In termini assoluti, la regione più colpita è la Lombardia (379.800 unità), seguita da Lazio (319.400) e Campania (270.200). Ma se si guarda al tasso di irregolarità, il primato spetta alla Calabria con il 17,1%, seguita da Campania (14,2%), Sicilia (13,6%) e Puglia (12,6%). La media italiana è del 9,7%.
L’andamento negli ultimi 30 anni
In altre parole, milioni di italiani non versano quanto dovuto, costringendo i contribuenti onesti a sopportare un peso maggiore.Guardando indietro, il carico fiscale non è sempre stato lo stesso. Nel 2005, sotto il governo Berlusconi, la pressione fiscale scese al 38,9% del Pil, il livello più basso degli ultimi trent’anni. All’epoca furono sufficienti 142 giorni per liberarsi dal ‘giogo fiscale’, due settimane in meno rispetto ad oggi. Il record negativo, invece, risale al 2013, durante l’esecutivo guidato da Mario Monti, quando la pressione fiscale toccò il 43,4% del Pil, massimo storico.
Questo confronto storico aiuta a capire come la politica economica possa incidere in modo diretto sul portafoglio dei cittadini. I periodi di riduzione del prelievo fiscale sono spesso coincisi con tentativi di rilancio dei consumi e degli investimenti privati, mentre i picchi sono arrivati in fasi di crisi o di risanamento dei conti pubblici. Però la costante degli ultimi decenni è che la pressione fiscale italiana non è mai scesa sotto la soglia del 38%, segnale di un apparato statale che, al netto delle riforme, continua a richiedere risorse molto elevate per funzionare.

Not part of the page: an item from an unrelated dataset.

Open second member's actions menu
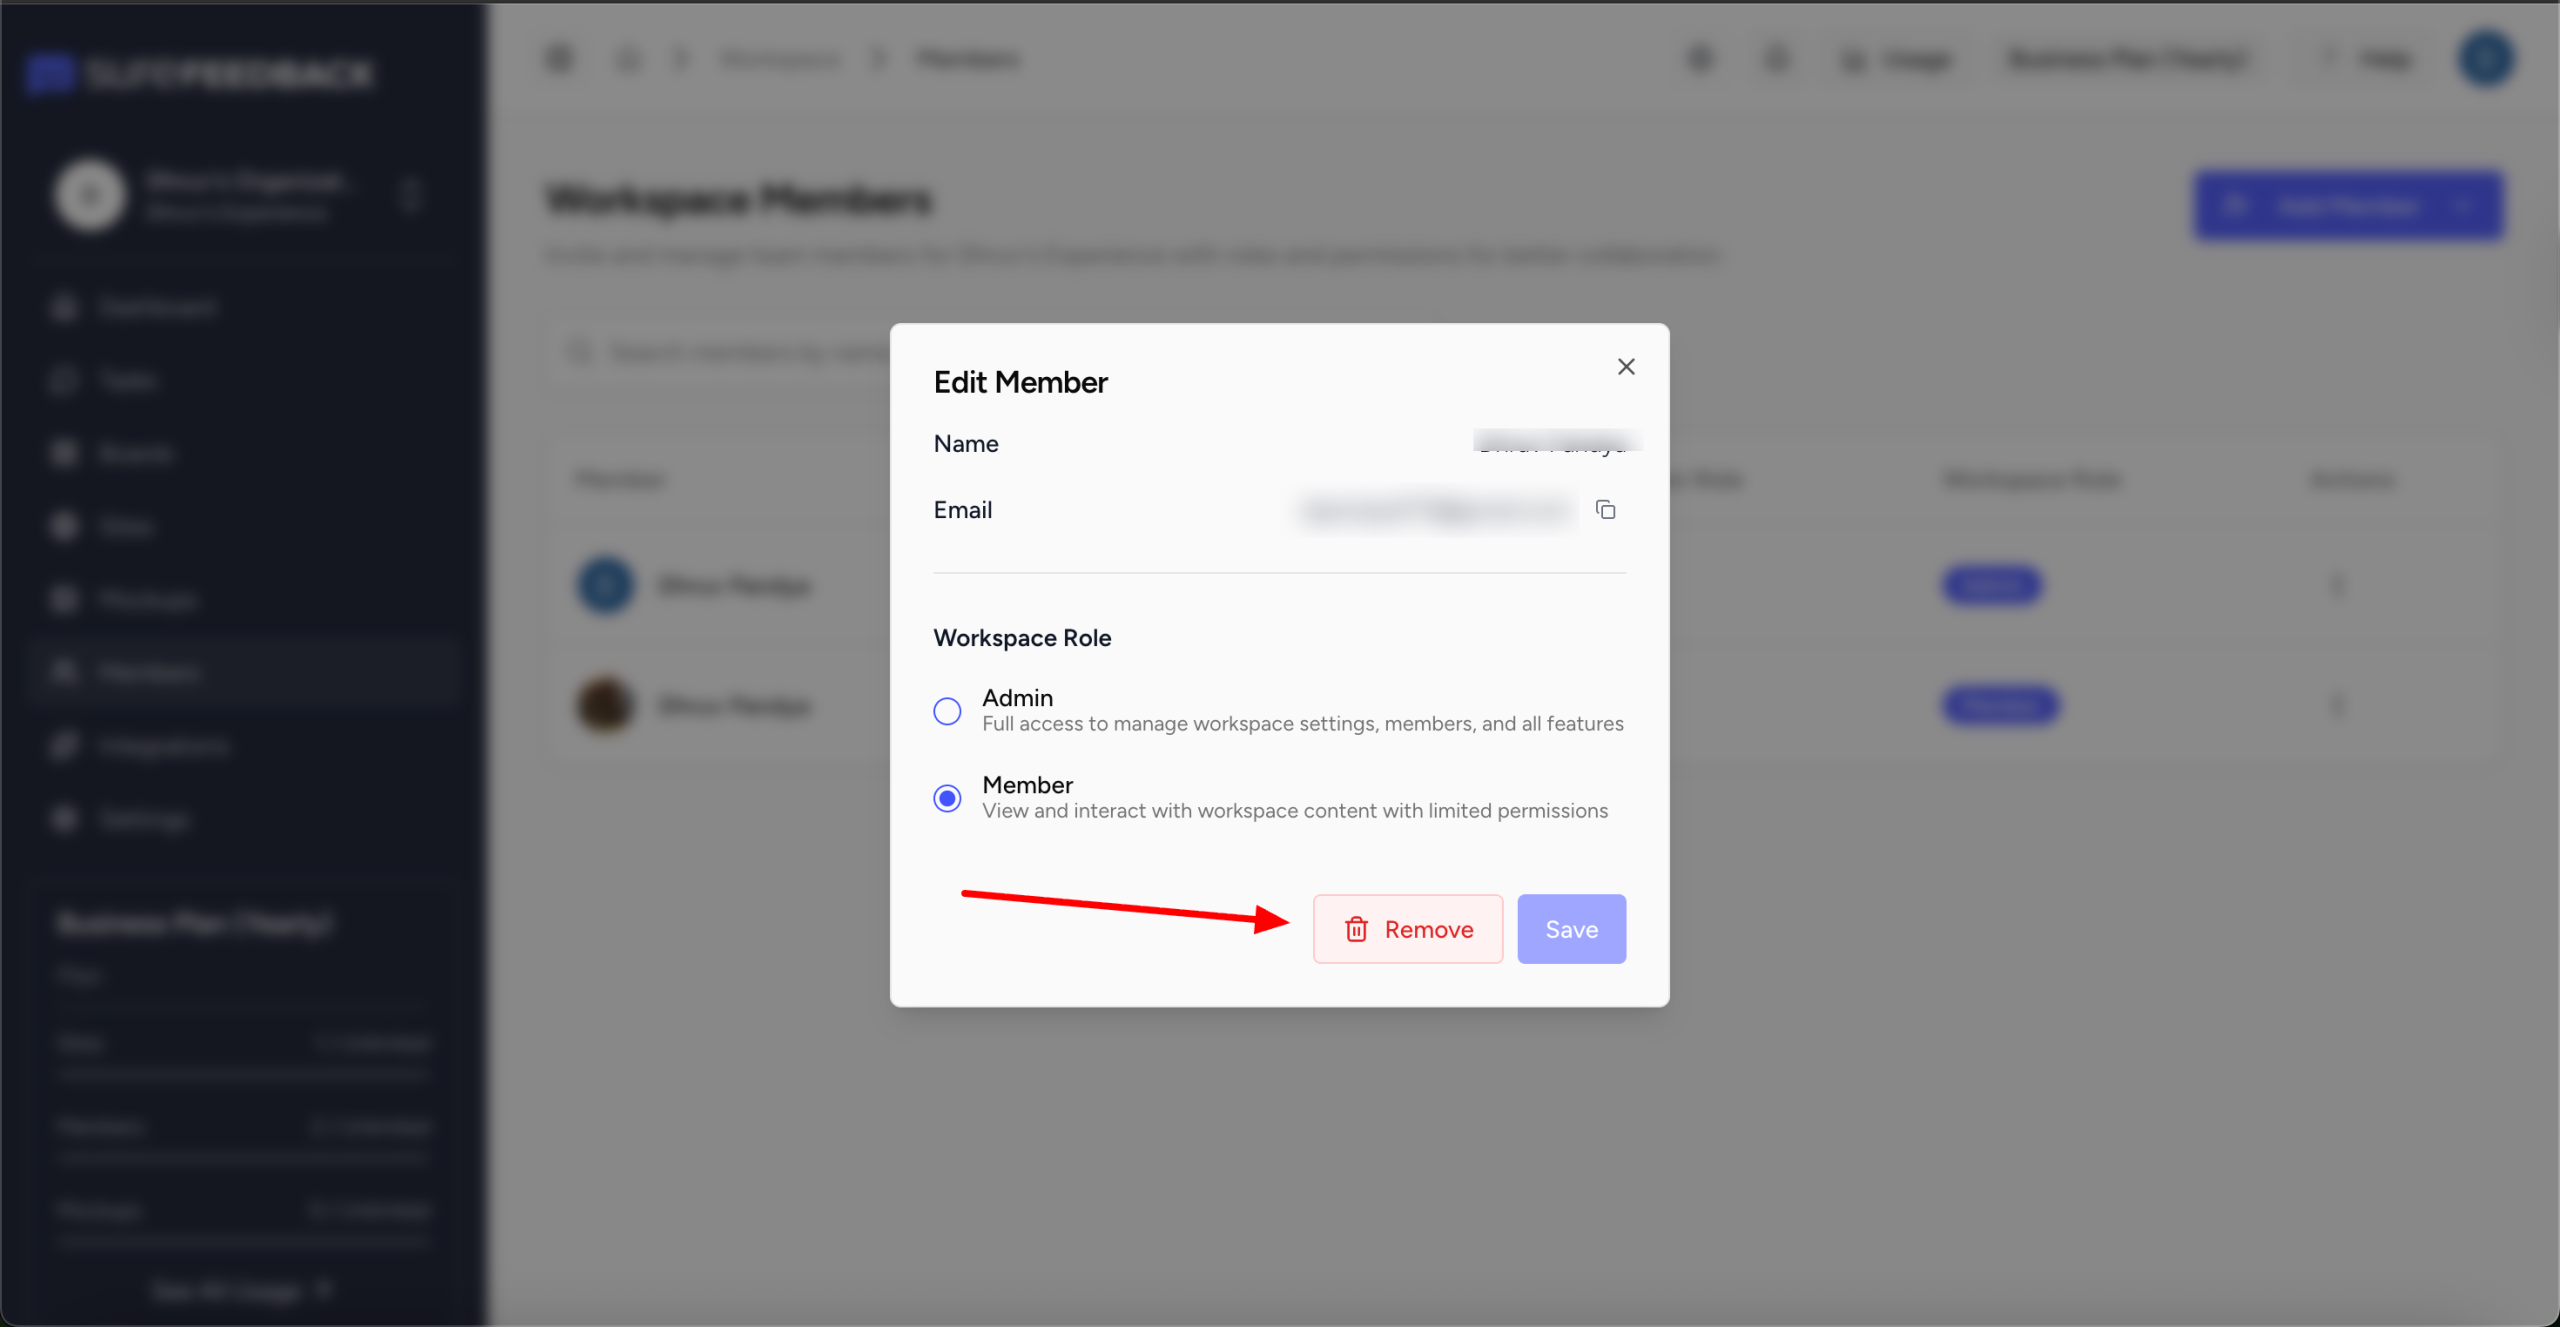Screen dimensions: 2560x1327 (2337, 706)
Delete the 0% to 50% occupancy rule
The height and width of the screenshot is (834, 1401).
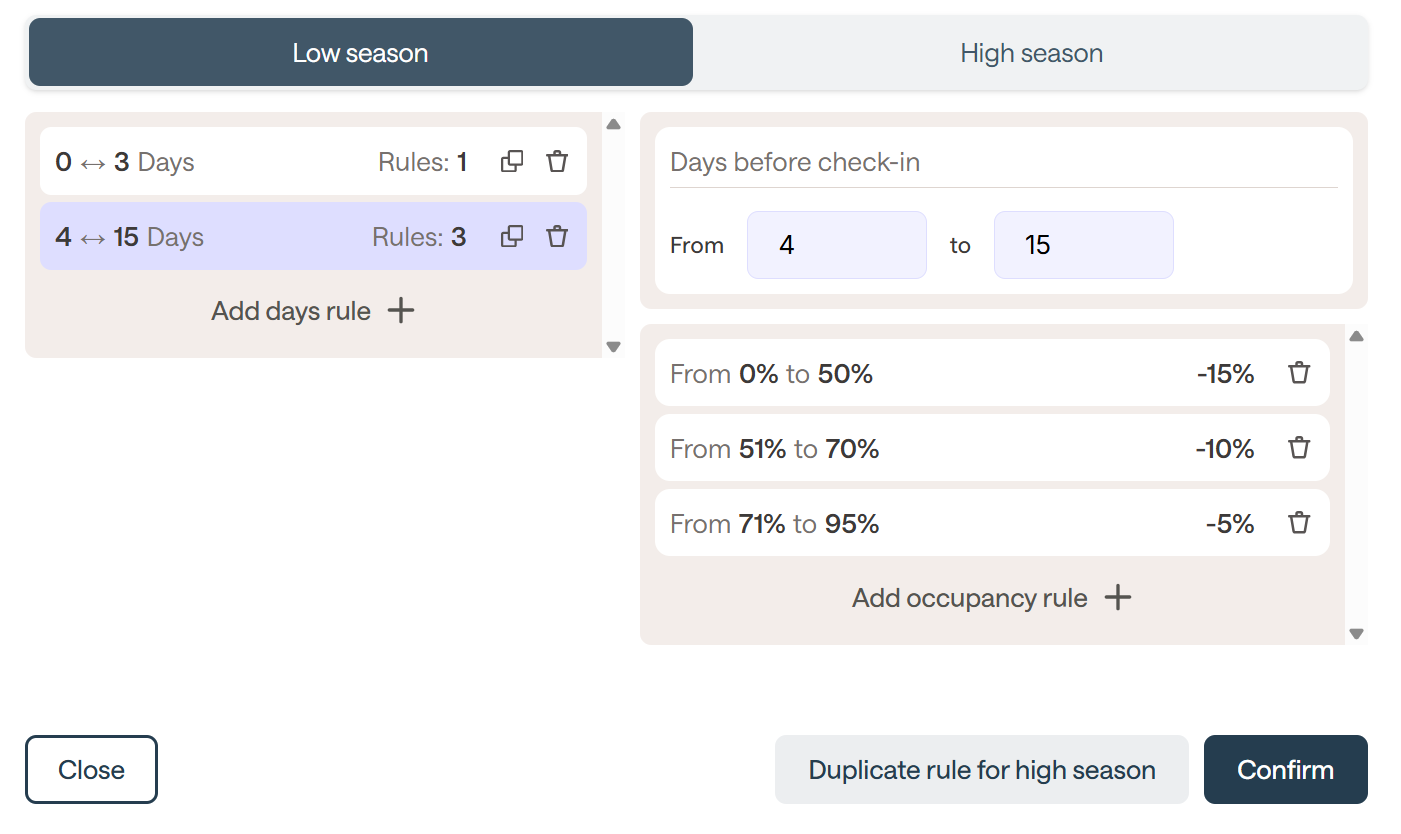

Secondo il Documento di Economia e Finanza nel 2025 la pressione fiscale sarà del 42,7%, in lieve crescita rispetto al 2024. Ma il dato è influenzato da modifiche contabili: la decontribuzione per i lavoratori dipendenti è stata sostituita da un mix di sconti Irpef e bonus per i redditi bassi. Poiché il bonus viene registrato come spesa e non come minore entrata, il risultato ‘gonfia’ artificialmente la pressione fiscale. Considerando questa correzione, il livello effettivo si attesterebbe al 42,5%.
Nuove misure fiscali: impatto limitato
Negli ultimi due anni, inoltre, il rialzo non è stato legato a nuove tasse, quanto a fattori economici (rinnovi contrattuali, arretrati nel pubblico impiego, aumento dell’occupazione e delle retribuzioni) e alla crescita delle imposte sostitutive sui redditi da capitale.L’aumento delle tasse introdotto dal governo in carica è stato definito ‘modestissimo’. Tra i provvedimenti più rilevanti figurano l’incremento delle imposte su tabacchi e alcuni beni di consumo, la rimodulazione delle detrazioni per i redditi più alti, la tassazione più severa sulle cripto-attività e la riduzione degli incentivi per ristrutturazioni e risparmio energetico.
A livello europeo, l’Italia si colloca tra i Paesi con maggiore pressione fiscale. Nel 2024 il primato spetta alla Danimarca (45,4%), seguita da Francia (45,2%), Belgio (45,1%), Austria (44,8%) e Lussemburgo (43%). Con il suo 42,6%, l’Italia è al sesto posto, davanti a Germania (40,8%) e Spagna (37,2%). Solo la Francia, tra i grandi partner economici, è più tassata di noi.